Due to this shorter duration of stay, patients of NS group spent approximately 11416.67 +- 5635.61 (INR) in our study, whereas the other group spent 14833.33 +- 6165.48 (INR), with a mean difference of 3414 INR which was statistically significant (p <0.023). No comparable studies were found in terms of total expenditure incurred in either group but in the study of Stephens R, Silverstein P et al,9 33% reduction in labour and supply costs was observed when silver was used compared to other standard treatments.   

CONCLUSION

Diabetic foot ulcer is not only a serious problem for the patient, but also a major health care concern in terms of loss of man days and prohibitive cost of treatment. Povidone iodine has been in use for dressing of ulcers for a long time with good results as proved in numerable studies. But Nanosilver is a relatively new compound and has not been as widely in use as Povidone iodine. It has shown some promising results in this study, both in terms of duration of hospital stay and overall lower cost of treatment. But, since not many studies have been conducted with this compound, there is limited comparison with other studies. So, the need is for more experimentation and confirmation of the efficacy of Nanosilver to achieve faster and better healing in patients of diabetic foot ulcer.
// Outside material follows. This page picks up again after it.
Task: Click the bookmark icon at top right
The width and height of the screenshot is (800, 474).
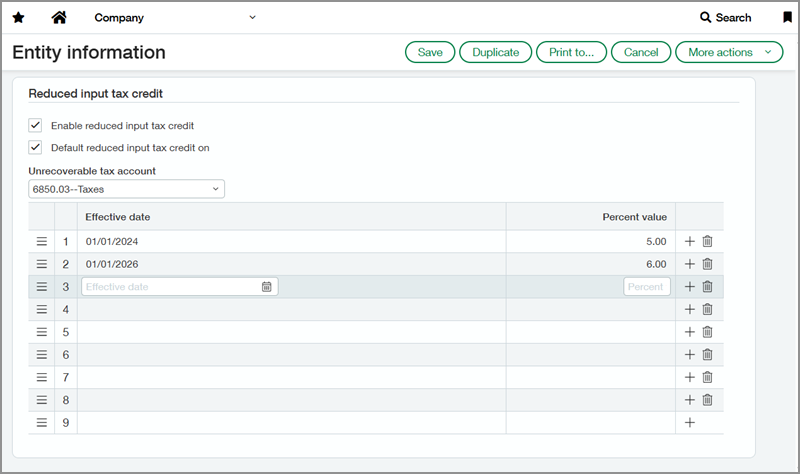Action: coord(787,18)
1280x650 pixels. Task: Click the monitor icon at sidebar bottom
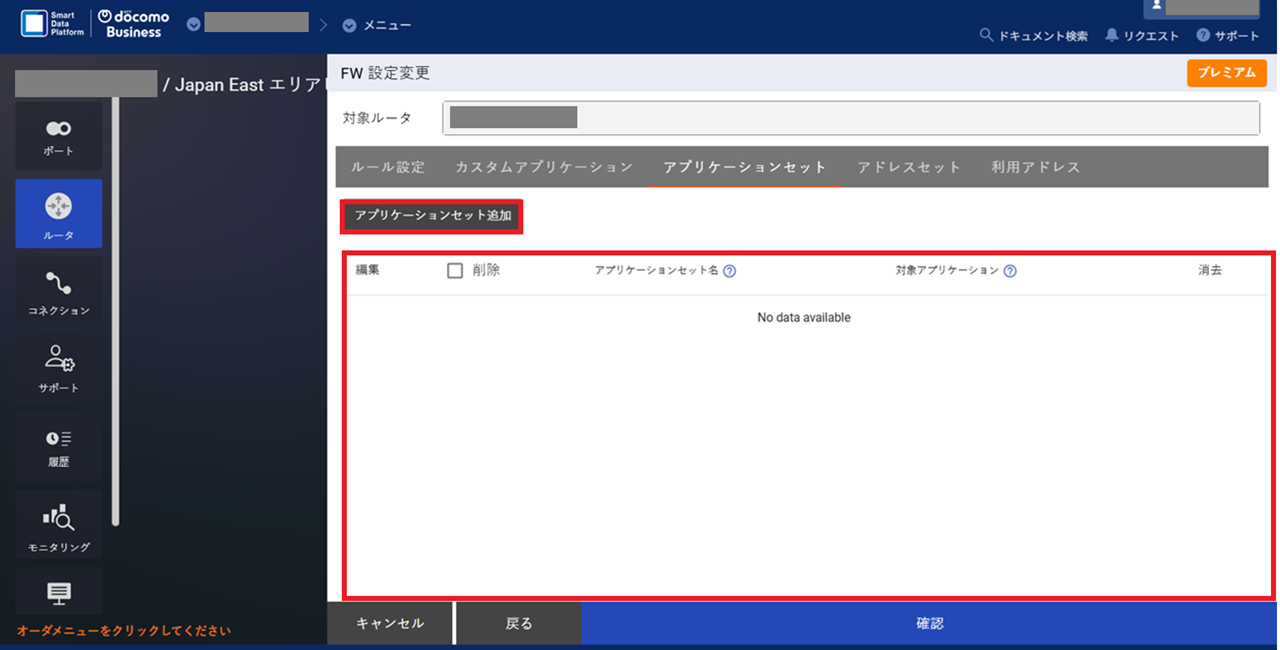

Goal of our study was to compare both the compounds in terms of achieving better wound healing and to ascertain the efficacy of Nanosilver in comparison to Povidone iodine.

Hence, we conclude that NS can be considered as a better option to Povidone iodine in rapid and safe management of all patients with foot/leg ulcers of diabetic origin.